Mbabane: His Majesty’s Correctional Services (HMCS) has reported that the prisons’ only formal school, the Vulamasango Industrial School is overcrowded.
Learners at the school are equipped with essential life-skills so that they develop desirable attitude and behavior towards the environment and society. The school also serves as a program of education, formal and non-formal under the extension service.
The Service’s Public Relations Officer, Gugulethu Dlamini, stated that the overcrowding in the school is one challenge that they are facing as an organization but they are trying all they can to ensure the adherence to the Covid-19 regulations like social distancing, washing and sanitizing hands on the part of not only the inmates but the officers.
Dlamini said overcrowding in the prisons can be expected since convicts keep flowing in, with all the new comers going through the mandatory quarantine period of 14 days. She said inmates that show symptoms of the virus are tested. She did not delve much on the outcome of the results, saying it was a confidential matter.
On the other hand, Dlamini mentioned that teachers at the school are exempt from donning the prisons’ uniform lest they interfered with the smooth flow of educating the inmates. Said the PRO; “Despite being convicts, we do not want the inmates at the school to feel like inmates and hence the resolution to excuse the teachers from wearing the uniform, who are also employed by the service as officers.”

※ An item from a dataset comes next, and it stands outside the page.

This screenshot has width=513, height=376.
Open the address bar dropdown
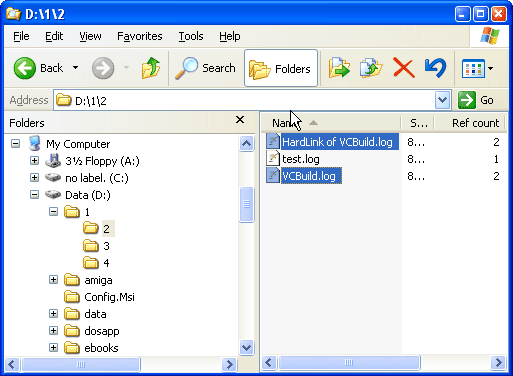pos(442,100)
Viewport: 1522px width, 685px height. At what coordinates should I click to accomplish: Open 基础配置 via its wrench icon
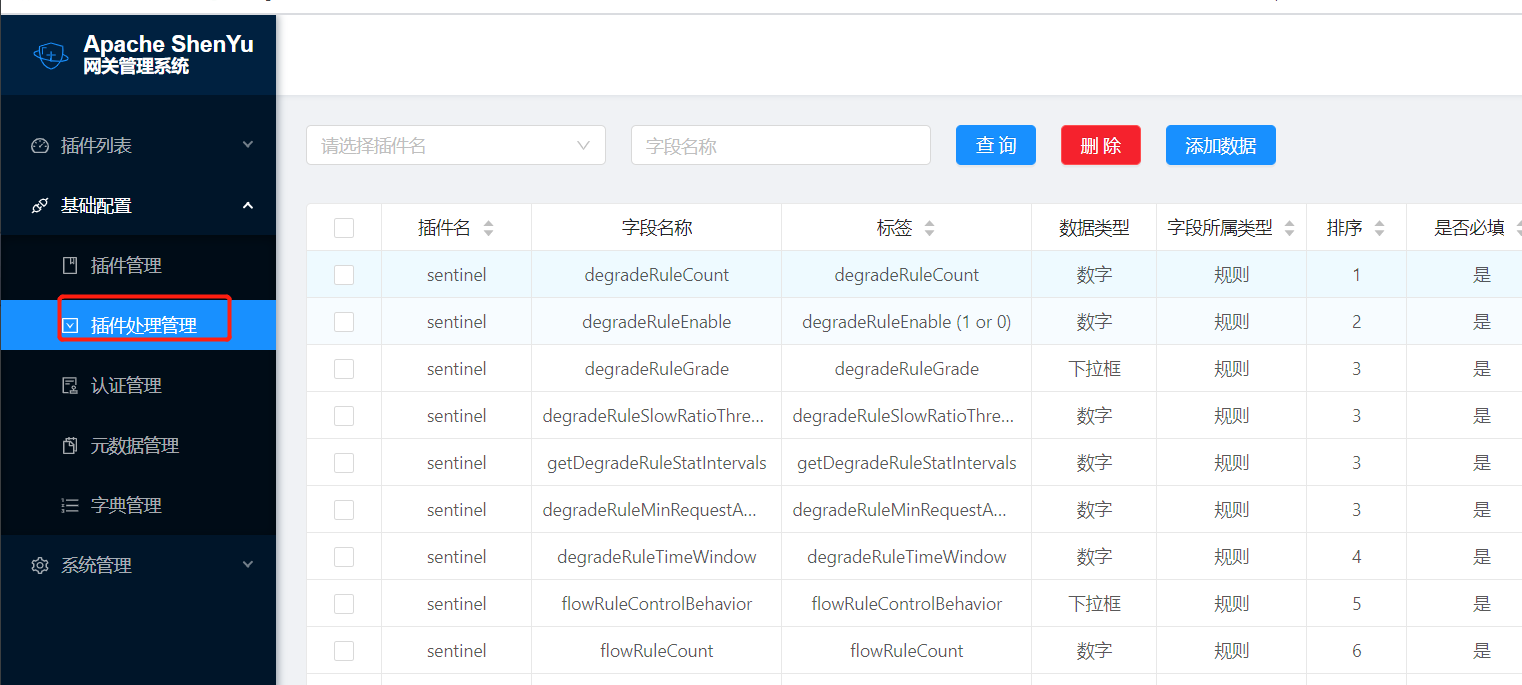(40, 205)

She said the inmates are treated like normal school children and not treated as inmates, and even they do not wear the inmates’ prisons’ garb.
Finger Prints
The Prisons’ spokesperson said working together with the Criminal Justice System in 2018 they scrapped off the scholars’ finger prints, all to assist them to pursue further education at higher learning institutions. They have made progress in getting the learners to further their education at tertiary institutions like the University of Eswatini (UNESWA) and William Pitcher Teachers’ Training College, said the spokesperson. Some have gone to the Vocational Training Institution Management (VOCTIM). Dlamini said the scrapping off of the finger prints was an undertaking to allow inmates with previous convictions to be employed or further their education, adding that the move was not an option but a necessity if the inmates’ education would not be in vain.